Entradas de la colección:

--------------------------------

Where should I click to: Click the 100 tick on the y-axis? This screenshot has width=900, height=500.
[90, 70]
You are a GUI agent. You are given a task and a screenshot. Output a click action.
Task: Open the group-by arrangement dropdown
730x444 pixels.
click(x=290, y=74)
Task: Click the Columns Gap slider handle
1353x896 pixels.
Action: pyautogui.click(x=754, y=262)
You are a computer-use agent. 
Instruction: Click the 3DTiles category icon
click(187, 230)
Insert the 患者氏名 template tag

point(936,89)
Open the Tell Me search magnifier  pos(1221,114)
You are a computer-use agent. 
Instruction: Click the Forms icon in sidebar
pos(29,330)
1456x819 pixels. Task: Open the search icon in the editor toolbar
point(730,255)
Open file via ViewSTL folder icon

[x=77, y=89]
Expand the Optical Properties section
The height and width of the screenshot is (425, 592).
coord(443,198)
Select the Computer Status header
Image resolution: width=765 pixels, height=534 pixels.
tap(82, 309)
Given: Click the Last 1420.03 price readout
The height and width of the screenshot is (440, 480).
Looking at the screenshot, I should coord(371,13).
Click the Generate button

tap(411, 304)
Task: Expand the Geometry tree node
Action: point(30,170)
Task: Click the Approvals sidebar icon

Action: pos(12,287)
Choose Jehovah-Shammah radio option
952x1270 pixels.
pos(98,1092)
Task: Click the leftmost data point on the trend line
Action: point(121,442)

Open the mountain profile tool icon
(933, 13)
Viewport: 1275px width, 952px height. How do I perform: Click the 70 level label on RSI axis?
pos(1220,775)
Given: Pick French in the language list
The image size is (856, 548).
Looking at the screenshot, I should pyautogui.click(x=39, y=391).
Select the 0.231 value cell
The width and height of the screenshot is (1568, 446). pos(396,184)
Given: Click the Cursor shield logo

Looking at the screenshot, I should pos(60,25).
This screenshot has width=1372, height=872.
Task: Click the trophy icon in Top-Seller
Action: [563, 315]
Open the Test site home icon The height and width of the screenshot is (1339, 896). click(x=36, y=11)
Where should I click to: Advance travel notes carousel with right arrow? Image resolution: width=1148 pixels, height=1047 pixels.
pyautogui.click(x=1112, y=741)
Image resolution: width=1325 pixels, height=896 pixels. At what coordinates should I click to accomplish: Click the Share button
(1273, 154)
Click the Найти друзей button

--------------------------------

> [Detalles del ejercicio]: Edita todo lo que va desde el comienzo de las entradas hasta la línea que contiene "Open the Tell", esta incluida, y cambia "slider handle" por "slider knob" sin tocar nada más.

> [Resultado del ejercicio]:
Where should I click to: Click the 100 tick on the y-axis? This screenshot has width=900, height=500.
[90, 70]
You are a GUI agent. You are given a task and a screenshot. Output a click action.
Task: Open the group-by arrangement dropdown
730x444 pixels.
click(x=290, y=74)
Task: Click the Columns Gap slider knob
1353x896 pixels.
Action: pyautogui.click(x=754, y=262)
You are a computer-use agent. 
Instruction: Click the 3DTiles category icon
click(187, 230)
Insert the 患者氏名 template tag

point(936,89)
Open the Tell Me search magnifier  pos(1221,114)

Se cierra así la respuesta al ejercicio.